The group started working on the event in February and was inspired by a similar outreach coordinated by another region of independent booksellers.
Land Arnold, owner of Letters Bookshop, said owners of independent bookstores often live in or near the community and have more control over what books come into the shop.
“I think the biggest issue independent bookstores have is people not really knowing they’re there and a viable option,” Arnold said. “They’re a good force for people to realize they can get their literature and community from a local place, and indie stores creates that fabric.”
To participate, patrons can visit each of the bookstores around the Piedmont area to earn a stamp in their Bookstore Field Guide pamphlet.
The prize for four stamps is an Independent Booksellers of Piedmont North Carolina button and a mention on their social media accounts. When participants earn eight stamps, they will receive an Independent Booksellers of Piedmont North Carolina journal, a signed book from a North Carolina author and entry into a drawing for a $100 gift certificate.

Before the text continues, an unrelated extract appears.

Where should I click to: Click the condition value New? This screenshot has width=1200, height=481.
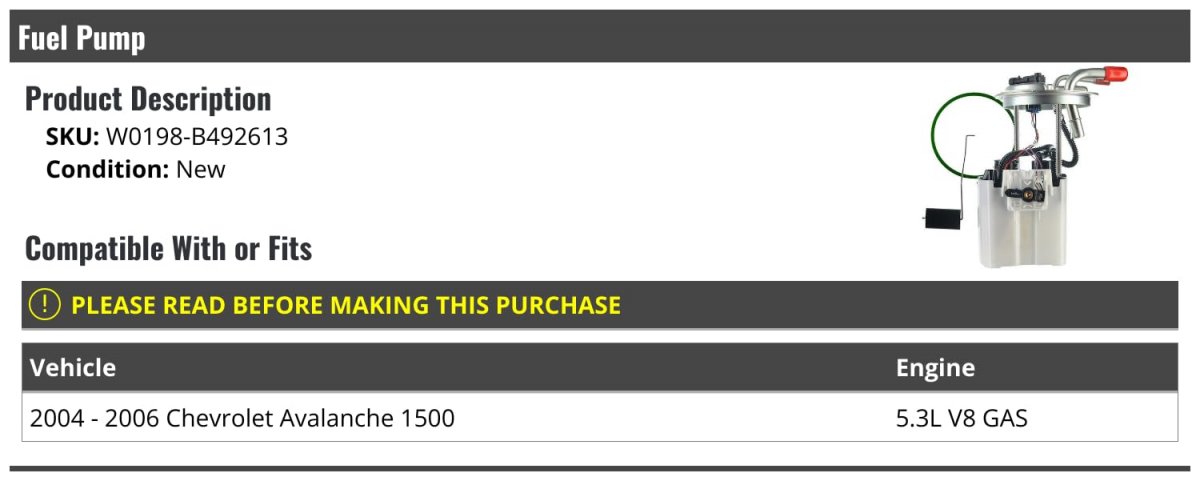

The month-long event will lead up to Independent Bookstore Day on April 30. Flyleaf Books will feature a talk from author John Shelton Reed about his book “Barbecue,” which will be sponsored by UNC Press. Gina Mahalek, director of publicity for UNC Press, said they support the event because independent bookstores promote both academic and non-academic works.
“Independent bookstores are an important outlet for sales for our books and an important way for authors to meet (the) reading public,” Mahalek said.